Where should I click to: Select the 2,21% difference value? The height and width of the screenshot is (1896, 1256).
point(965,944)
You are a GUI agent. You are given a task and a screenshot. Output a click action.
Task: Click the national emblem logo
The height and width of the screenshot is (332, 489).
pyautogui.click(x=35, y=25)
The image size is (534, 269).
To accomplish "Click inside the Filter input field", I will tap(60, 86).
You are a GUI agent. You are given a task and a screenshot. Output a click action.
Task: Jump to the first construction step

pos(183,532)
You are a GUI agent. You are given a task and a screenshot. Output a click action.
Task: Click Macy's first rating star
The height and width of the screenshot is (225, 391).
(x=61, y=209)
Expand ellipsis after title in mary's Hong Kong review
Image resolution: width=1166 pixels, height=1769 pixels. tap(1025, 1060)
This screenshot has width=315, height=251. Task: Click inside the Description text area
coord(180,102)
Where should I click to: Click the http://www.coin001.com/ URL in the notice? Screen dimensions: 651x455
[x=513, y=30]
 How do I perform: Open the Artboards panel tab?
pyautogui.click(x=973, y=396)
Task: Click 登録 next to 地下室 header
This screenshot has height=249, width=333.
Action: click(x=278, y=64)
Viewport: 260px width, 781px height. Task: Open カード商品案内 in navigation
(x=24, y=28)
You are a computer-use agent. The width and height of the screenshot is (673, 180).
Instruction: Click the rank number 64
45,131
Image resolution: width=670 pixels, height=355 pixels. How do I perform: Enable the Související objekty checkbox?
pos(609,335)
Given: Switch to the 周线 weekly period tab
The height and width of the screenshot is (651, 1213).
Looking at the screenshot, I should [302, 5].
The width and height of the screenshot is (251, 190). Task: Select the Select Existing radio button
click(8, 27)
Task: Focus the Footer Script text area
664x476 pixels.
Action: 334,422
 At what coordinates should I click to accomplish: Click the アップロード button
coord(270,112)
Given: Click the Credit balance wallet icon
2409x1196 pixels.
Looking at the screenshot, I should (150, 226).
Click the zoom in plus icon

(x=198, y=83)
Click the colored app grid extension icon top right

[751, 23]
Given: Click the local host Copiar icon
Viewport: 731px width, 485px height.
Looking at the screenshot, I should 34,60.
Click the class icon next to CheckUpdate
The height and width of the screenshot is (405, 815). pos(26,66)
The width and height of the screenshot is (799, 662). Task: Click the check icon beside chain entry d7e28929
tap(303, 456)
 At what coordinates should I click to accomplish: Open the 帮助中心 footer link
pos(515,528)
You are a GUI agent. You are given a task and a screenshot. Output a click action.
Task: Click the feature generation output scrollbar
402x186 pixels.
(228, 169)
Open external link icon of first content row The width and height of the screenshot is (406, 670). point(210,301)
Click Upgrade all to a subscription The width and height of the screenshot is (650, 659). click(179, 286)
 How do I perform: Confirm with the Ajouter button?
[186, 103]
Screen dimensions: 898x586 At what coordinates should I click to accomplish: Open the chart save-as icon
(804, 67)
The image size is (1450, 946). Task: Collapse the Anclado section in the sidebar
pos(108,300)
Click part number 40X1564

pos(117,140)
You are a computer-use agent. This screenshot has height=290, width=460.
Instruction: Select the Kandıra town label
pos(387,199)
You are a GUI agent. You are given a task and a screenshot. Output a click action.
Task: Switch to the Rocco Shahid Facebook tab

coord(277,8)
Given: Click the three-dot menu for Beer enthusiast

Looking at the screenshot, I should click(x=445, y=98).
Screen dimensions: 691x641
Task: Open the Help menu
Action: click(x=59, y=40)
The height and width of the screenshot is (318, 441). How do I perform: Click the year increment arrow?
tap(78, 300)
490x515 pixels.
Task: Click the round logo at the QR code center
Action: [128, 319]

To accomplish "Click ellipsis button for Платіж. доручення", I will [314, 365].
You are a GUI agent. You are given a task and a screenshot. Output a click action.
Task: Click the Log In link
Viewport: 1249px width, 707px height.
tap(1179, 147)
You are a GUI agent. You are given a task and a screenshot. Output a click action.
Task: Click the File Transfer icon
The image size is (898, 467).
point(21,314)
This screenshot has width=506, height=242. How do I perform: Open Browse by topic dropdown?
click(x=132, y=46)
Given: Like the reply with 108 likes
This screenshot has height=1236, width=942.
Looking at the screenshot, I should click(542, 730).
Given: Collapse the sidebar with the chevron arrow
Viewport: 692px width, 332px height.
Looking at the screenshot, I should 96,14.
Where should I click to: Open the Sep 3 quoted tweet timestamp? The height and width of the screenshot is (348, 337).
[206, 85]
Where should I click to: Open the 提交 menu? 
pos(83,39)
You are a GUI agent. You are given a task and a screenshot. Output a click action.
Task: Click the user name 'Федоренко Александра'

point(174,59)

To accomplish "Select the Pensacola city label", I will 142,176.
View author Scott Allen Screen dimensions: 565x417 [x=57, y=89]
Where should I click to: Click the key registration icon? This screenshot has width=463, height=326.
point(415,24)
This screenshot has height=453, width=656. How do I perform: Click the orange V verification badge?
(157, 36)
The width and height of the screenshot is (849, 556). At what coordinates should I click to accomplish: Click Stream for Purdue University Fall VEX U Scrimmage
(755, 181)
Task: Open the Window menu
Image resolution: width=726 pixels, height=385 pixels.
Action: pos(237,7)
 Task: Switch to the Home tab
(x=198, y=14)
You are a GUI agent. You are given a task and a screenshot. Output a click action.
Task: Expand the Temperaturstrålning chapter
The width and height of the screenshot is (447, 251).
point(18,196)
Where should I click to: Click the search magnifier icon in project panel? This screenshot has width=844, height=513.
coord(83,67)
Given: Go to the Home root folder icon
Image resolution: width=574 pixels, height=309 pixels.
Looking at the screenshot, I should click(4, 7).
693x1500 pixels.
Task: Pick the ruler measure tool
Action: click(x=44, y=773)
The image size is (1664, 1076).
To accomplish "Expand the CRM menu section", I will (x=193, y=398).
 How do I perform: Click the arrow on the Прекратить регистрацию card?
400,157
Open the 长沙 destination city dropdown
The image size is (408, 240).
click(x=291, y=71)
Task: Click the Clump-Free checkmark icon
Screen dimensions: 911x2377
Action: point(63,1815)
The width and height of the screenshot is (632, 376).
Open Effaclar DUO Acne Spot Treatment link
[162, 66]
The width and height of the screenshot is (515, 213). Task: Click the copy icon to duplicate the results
# # # # # # #
» Problem description
Transcribe the material above in full, keeping every word.

» Solution below
Where should I click to: Select the 2,21% difference value? The height and width of the screenshot is (1896, 1256).
point(965,944)
You are a GUI agent. You are given a task and a screenshot. Output a click action.
Task: Click the national emblem logo
The height and width of the screenshot is (332, 489).
pyautogui.click(x=35, y=25)
The image size is (534, 269).
To accomplish "Click inside the Filter input field", I will tap(60, 86).
You are a GUI agent. You are given a task and a screenshot. Output a click action.
Task: Jump to the first construction step

pos(183,532)
You are a GUI agent. You are given a task and a screenshot. Output a click action.
Task: Click Macy's first rating star
The height and width of the screenshot is (225, 391).
(x=61, y=209)
Expand ellipsis after title in mary's Hong Kong review
Image resolution: width=1166 pixels, height=1769 pixels. tap(1025, 1060)
This screenshot has width=315, height=251. Task: Click inside the Description text area
coord(180,102)
Where should I click to: Click the http://www.coin001.com/ URL in the notice? Screen dimensions: 651x455
[x=513, y=30]
 How do I perform: Open the Artboards panel tab?
pyautogui.click(x=973, y=396)
Task: Click 登録 next to 地下室 header
This screenshot has height=249, width=333.
Action: click(x=278, y=64)
Viewport: 260px width, 781px height. Task: Open カード商品案内 in navigation
(x=24, y=28)
You are a computer-use agent. The width and height of the screenshot is (673, 180).
Instruction: Click the rank number 64
45,131
Image resolution: width=670 pixels, height=355 pixels. How do I perform: Enable the Související objekty checkbox?
pos(609,335)
Given: Switch to the 周线 weekly period tab
The height and width of the screenshot is (651, 1213).
Looking at the screenshot, I should [302, 5].
The width and height of the screenshot is (251, 190). Task: Select the Select Existing radio button
click(8, 27)
Task: Focus the Footer Script text area
664x476 pixels.
Action: 334,422
 At what coordinates should I click to accomplish: Click the アップロード button
coord(270,112)
Given: Click the Credit balance wallet icon
2409x1196 pixels.
Looking at the screenshot, I should (150, 226).
Click the zoom in plus icon

(x=198, y=83)
Click the colored app grid extension icon top right

[751, 23]
Given: Click the local host Copiar icon
Viewport: 731px width, 485px height.
Looking at the screenshot, I should 34,60.
Click the class icon next to CheckUpdate
The height and width of the screenshot is (405, 815). pos(26,66)
The width and height of the screenshot is (799, 662). Task: Click the check icon beside chain entry d7e28929
tap(303, 456)
 At what coordinates should I click to accomplish: Open the 帮助中心 footer link
pos(515,528)
You are a GUI agent. You are given a task and a screenshot. Output a click action.
Task: Click the feature generation output scrollbar
402x186 pixels.
(228, 169)
Open external link icon of first content row The width and height of the screenshot is (406, 670). point(210,301)
Click Upgrade all to a subscription The width and height of the screenshot is (650, 659). click(179, 286)
 How do I perform: Confirm with the Ajouter button?
[186, 103]
Screen dimensions: 898x586 At what coordinates should I click to accomplish: Open the chart save-as icon
(804, 67)
The image size is (1450, 946). Task: Collapse the Anclado section in the sidebar
pos(108,300)
Click part number 40X1564

pos(117,140)
You are a computer-use agent. This screenshot has height=290, width=460.
Instruction: Select the Kandıra town label
pos(387,199)
You are a GUI agent. You are given a task and a screenshot. Output a click action.
Task: Switch to the Rocco Shahid Facebook tab

coord(277,8)
Given: Click the three-dot menu for Beer enthusiast

Looking at the screenshot, I should click(x=445, y=98).
Screen dimensions: 691x641
Task: Open the Help menu
Action: click(x=59, y=40)
The height and width of the screenshot is (318, 441). How do I perform: Click the year increment arrow?
tap(78, 300)
490x515 pixels.
Task: Click the round logo at the QR code center
Action: [128, 319]

To accomplish "Click ellipsis button for Платіж. доручення", I will [314, 365].
You are a GUI agent. You are given a task and a screenshot. Output a click action.
Task: Click the Log In link
Viewport: 1249px width, 707px height.
tap(1179, 147)
You are a GUI agent. You are given a task and a screenshot. Output a click action.
Task: Click the File Transfer icon
The image size is (898, 467).
point(21,314)
This screenshot has width=506, height=242. How do I perform: Open Browse by topic dropdown?
click(x=132, y=46)
Given: Like the reply with 108 likes
This screenshot has height=1236, width=942.
Looking at the screenshot, I should click(542, 730).
Given: Collapse the sidebar with the chevron arrow
Viewport: 692px width, 332px height.
Looking at the screenshot, I should 96,14.
Where should I click to: Open the Sep 3 quoted tweet timestamp? The height and width of the screenshot is (348, 337).
[206, 85]
Where should I click to: Open the 提交 menu? 
pos(83,39)
You are a GUI agent. You are given a task and a screenshot. Output a click action.
Task: Click the user name 'Федоренко Александра'

point(174,59)

To accomplish "Select the Pensacola city label", I will 142,176.
View author Scott Allen Screen dimensions: 565x417 [x=57, y=89]
Where should I click to: Click the key registration icon? This screenshot has width=463, height=326.
point(415,24)
This screenshot has height=453, width=656. How do I perform: Click the orange V verification badge?
(157, 36)
The width and height of the screenshot is (849, 556). At what coordinates should I click to accomplish: Click Stream for Purdue University Fall VEX U Scrimmage
(755, 181)
Task: Open the Window menu
Image resolution: width=726 pixels, height=385 pixels.
Action: pos(237,7)
 Task: Switch to the Home tab
(x=198, y=14)
You are a GUI agent. You are given a task and a screenshot. Output a click action.
Task: Expand the Temperaturstrålning chapter
The width and height of the screenshot is (447, 251).
point(18,196)
Where should I click to: Click the search magnifier icon in project panel? This screenshot has width=844, height=513.
coord(83,67)
Given: Go to the Home root folder icon
Image resolution: width=574 pixels, height=309 pixels.
Looking at the screenshot, I should click(4, 7).
693x1500 pixels.
Task: Pick the ruler measure tool
Action: click(x=44, y=773)
The image size is (1664, 1076).
To accomplish "Expand the CRM menu section", I will (x=193, y=398).
 How do I perform: Click the arrow on the Прекратить регистрацию card?
400,157
Open the 长沙 destination city dropdown
The image size is (408, 240).
click(x=291, y=71)
Task: Click the Clump-Free checkmark icon
Screen dimensions: 911x2377
Action: point(63,1815)
The width and height of the screenshot is (632, 376).
Open Effaclar DUO Acne Spot Treatment link
[162, 66]
The width and height of the screenshot is (515, 213). Task: Click the copy icon to duplicate the results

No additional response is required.